Still makes me laugh 15 years later.

I can still make my friend laugh (not to mention myself) by referring to a conversation we had on the bus. Years ago, when it was fashionable for men to wear very tight pants. My friend noted one fellow and said: “any tighter and he’d have an accident.”

What I heard was: “any tighter and he’d have an accent.”

I still think we were both right…

:smiley:

I am a redhead, you see, and I do not tempt. I insist. -Cristi

so what made you think it was a cow?

:eek:

I was in art class one day, in grade 2. I’d gotten up to change my paint water, and while walking back to my seat, I heard Greg Seely say, “It smelled like a sick moose going to the bathroom.” I didn’t ask him what he meant, because I didn’t want to be thought eavesdropping, but I’ve wondered many times since then what “it” was.

I get those problems reading, too. There was an insurance company near my old apartment and the neon sign read: “Drive in Claims”.
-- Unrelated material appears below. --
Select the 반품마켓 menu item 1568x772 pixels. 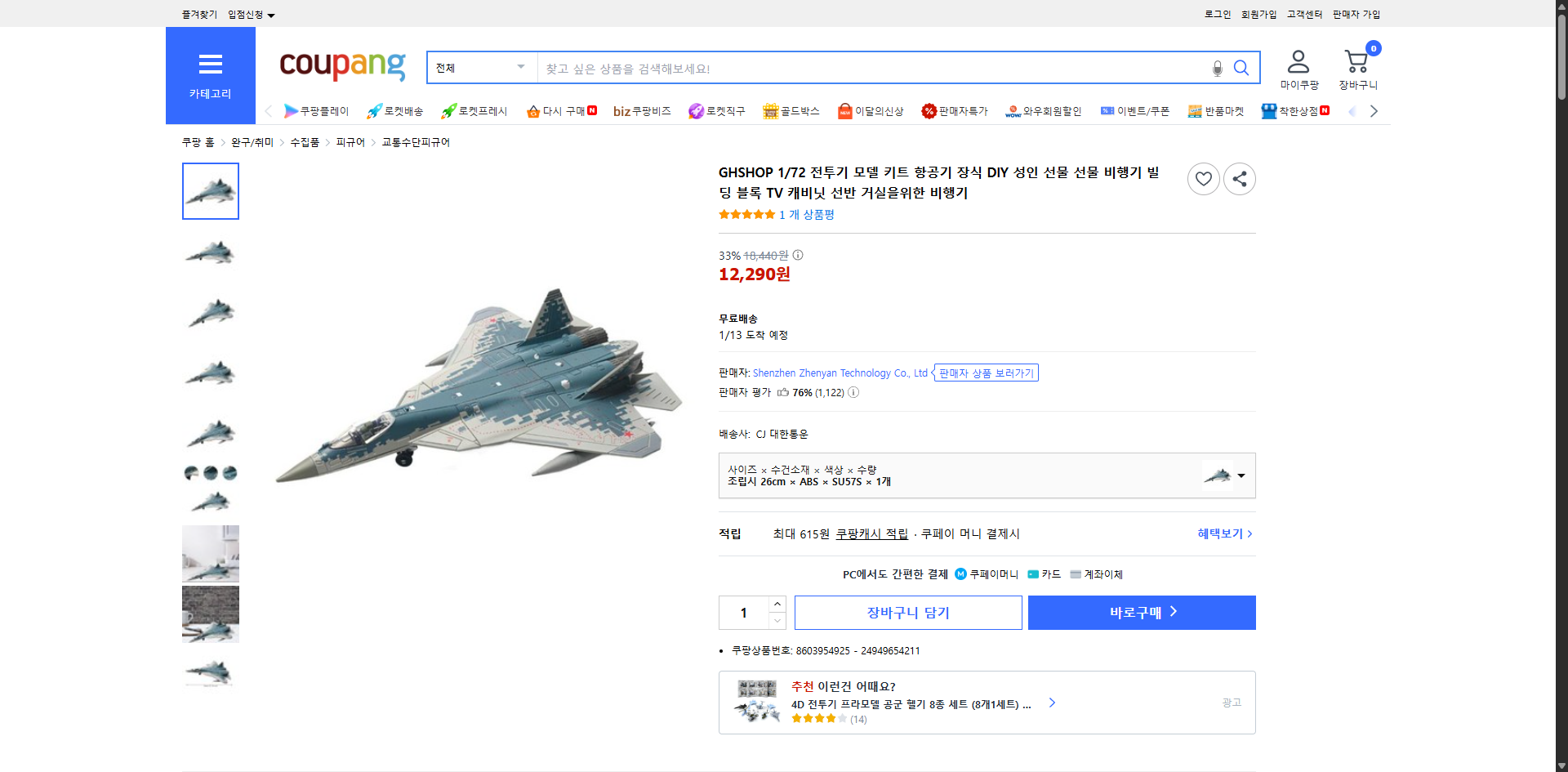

EVERY single time I read it, I saw: “Drive in Clams”.

I think I was very affected by Howard Johnson’s in this…

When my oldest was three, he had this little guy sitting in an inner-tube that he played with in the bath.
One day, as I was draining the tub, I said to him “Pick Bobby (toy’s name) up so he doesn’t get stuck in the drain.”
My son looked up at me in wide-eyed shock and said “So it won’t suck out his BRAIN???”